LongNet: Scaling Transformers to 1,000,000,000 Tokens
Ding, Jiayu, et al. "Longnet: Scaling transformers to 1,000,000,000 tokens." arXiv preprint arXiv:2307.02486 (2023).
( https://arxiv.org/pdf/2307.02486 )
참고:
- https://aipapersacademy.com/longnet/
Contents
- Background
- Improving Attention Mechanism
- Standard Attention
- Dilated Attention
- Mixture of Dilated Attentions
- Multi-head Dilated Attention
1. Background
Modeling long sequences is crucial!
Limitation: High computational complexity
\(\rightarrow\) Difficult to scale up the context length.
2. Improving Attention Mechanism
(1) Standard Attention
Quadratic dependency
(2) Dilated Attention
Sparsification = Remove rows from each segment based on a hyperparameter \(r\)
- Controls the distance between each removed row
- Each segment can be calculated in parallel \(\rightarrow\) Distributed training on multiple GPUs.

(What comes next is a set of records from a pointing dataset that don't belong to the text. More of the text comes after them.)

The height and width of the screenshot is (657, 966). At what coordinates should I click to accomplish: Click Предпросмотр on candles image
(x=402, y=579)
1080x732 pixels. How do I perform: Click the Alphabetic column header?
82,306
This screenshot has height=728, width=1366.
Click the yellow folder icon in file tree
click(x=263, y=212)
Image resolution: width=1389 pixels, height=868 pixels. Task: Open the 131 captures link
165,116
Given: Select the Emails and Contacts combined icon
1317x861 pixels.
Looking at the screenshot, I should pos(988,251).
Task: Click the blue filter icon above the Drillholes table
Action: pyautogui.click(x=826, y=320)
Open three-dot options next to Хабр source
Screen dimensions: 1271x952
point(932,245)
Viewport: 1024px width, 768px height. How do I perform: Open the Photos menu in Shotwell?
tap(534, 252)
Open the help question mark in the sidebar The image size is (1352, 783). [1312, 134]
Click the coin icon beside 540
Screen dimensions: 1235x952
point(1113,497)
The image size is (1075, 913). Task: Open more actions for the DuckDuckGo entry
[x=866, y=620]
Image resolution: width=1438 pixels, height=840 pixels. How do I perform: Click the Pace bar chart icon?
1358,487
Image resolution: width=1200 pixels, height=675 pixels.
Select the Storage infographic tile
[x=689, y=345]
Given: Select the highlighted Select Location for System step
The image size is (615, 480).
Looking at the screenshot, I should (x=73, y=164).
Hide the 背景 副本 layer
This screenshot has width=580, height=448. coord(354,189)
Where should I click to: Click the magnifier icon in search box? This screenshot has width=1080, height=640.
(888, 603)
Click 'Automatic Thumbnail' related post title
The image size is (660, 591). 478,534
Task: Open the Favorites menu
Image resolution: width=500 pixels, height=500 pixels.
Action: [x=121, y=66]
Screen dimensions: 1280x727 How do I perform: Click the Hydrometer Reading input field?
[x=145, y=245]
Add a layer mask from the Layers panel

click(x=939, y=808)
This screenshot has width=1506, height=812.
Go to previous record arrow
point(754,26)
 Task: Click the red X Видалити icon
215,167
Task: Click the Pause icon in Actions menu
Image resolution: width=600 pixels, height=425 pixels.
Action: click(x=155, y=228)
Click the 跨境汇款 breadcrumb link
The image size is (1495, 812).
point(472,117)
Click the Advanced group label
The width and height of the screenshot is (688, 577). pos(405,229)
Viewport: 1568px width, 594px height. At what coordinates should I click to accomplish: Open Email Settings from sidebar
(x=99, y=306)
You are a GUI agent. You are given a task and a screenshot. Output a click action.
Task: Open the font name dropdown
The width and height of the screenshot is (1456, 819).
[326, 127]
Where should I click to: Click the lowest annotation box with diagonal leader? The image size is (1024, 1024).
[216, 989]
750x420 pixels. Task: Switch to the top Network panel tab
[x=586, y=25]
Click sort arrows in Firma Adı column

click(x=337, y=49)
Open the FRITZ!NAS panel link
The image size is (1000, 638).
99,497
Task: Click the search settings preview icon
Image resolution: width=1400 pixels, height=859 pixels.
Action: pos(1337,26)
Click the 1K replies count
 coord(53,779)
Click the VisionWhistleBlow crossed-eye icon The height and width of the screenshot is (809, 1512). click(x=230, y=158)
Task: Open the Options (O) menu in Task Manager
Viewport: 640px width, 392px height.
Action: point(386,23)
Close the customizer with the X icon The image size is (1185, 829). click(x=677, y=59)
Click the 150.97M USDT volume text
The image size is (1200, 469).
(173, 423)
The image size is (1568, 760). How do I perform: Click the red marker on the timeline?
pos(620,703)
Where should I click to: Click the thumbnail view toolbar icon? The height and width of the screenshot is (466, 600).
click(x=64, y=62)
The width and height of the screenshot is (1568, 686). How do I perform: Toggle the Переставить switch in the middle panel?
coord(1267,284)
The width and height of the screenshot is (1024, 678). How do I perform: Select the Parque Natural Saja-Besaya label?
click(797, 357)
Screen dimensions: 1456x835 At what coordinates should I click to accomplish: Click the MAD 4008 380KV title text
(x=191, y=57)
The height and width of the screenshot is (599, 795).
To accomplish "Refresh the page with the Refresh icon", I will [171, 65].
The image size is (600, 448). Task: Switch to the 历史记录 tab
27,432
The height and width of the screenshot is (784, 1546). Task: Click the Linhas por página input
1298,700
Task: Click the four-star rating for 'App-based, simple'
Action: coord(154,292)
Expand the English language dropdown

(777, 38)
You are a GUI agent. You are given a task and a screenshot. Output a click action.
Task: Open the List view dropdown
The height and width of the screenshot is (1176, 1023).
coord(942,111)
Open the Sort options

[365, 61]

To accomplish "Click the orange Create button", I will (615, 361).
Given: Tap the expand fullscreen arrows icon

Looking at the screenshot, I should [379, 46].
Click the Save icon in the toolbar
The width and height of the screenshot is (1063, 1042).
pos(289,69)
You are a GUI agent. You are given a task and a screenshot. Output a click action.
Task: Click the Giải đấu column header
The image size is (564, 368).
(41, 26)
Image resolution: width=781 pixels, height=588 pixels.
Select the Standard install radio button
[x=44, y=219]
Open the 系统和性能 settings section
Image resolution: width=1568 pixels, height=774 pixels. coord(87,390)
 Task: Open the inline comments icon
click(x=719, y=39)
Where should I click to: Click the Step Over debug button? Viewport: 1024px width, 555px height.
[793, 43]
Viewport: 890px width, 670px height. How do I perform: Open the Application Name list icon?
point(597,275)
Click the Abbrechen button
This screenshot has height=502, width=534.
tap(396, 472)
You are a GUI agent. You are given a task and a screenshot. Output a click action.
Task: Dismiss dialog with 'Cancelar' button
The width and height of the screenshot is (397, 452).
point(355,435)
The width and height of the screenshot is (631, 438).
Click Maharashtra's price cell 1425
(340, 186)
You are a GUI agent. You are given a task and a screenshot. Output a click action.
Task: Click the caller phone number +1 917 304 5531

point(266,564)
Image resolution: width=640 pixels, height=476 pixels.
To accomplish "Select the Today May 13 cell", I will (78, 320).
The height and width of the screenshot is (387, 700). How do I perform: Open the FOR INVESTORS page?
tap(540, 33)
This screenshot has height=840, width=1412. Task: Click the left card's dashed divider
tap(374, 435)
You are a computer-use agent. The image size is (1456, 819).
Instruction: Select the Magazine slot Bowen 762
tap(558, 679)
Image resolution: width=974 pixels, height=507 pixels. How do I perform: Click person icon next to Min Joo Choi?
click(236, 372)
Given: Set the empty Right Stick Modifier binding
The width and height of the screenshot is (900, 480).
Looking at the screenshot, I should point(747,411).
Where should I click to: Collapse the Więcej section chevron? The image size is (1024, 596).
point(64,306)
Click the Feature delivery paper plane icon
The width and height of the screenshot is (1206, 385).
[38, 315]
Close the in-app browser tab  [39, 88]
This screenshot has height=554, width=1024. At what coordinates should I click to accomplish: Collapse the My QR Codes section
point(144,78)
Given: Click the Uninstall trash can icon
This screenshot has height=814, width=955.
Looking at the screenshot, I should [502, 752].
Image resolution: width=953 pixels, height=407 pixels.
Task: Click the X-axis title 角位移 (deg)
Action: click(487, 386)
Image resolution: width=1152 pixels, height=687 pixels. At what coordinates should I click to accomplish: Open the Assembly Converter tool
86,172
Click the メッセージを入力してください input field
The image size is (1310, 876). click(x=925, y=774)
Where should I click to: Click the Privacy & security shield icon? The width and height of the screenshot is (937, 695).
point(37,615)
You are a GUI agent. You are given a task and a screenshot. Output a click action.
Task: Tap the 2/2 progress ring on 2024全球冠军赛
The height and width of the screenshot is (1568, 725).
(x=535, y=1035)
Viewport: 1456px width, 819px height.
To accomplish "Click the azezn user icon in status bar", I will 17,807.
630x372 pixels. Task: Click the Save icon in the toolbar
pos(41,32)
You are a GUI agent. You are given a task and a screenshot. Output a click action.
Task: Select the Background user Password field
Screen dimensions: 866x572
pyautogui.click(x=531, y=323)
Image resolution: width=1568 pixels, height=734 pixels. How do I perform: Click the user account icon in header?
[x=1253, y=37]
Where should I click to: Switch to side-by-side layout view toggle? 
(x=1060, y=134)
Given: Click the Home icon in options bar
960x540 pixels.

(3) Mixture of Dilated Attentions
Q) Information loss by dilation?
\(\rightarrow\) Use mixture of dilated attentions
- All of the different dilated attentions can be computed in parallel
- Provide the model with diverse and full information that captures both short-range and long-range information.
(4) Multi-head Dilated Attention
To further diverse the captured information ( in addition to the mixture of dilate attentions )
\(\rightarrow\) Use multi-head dilated attention blocks
- Choose different rows to remove in each block!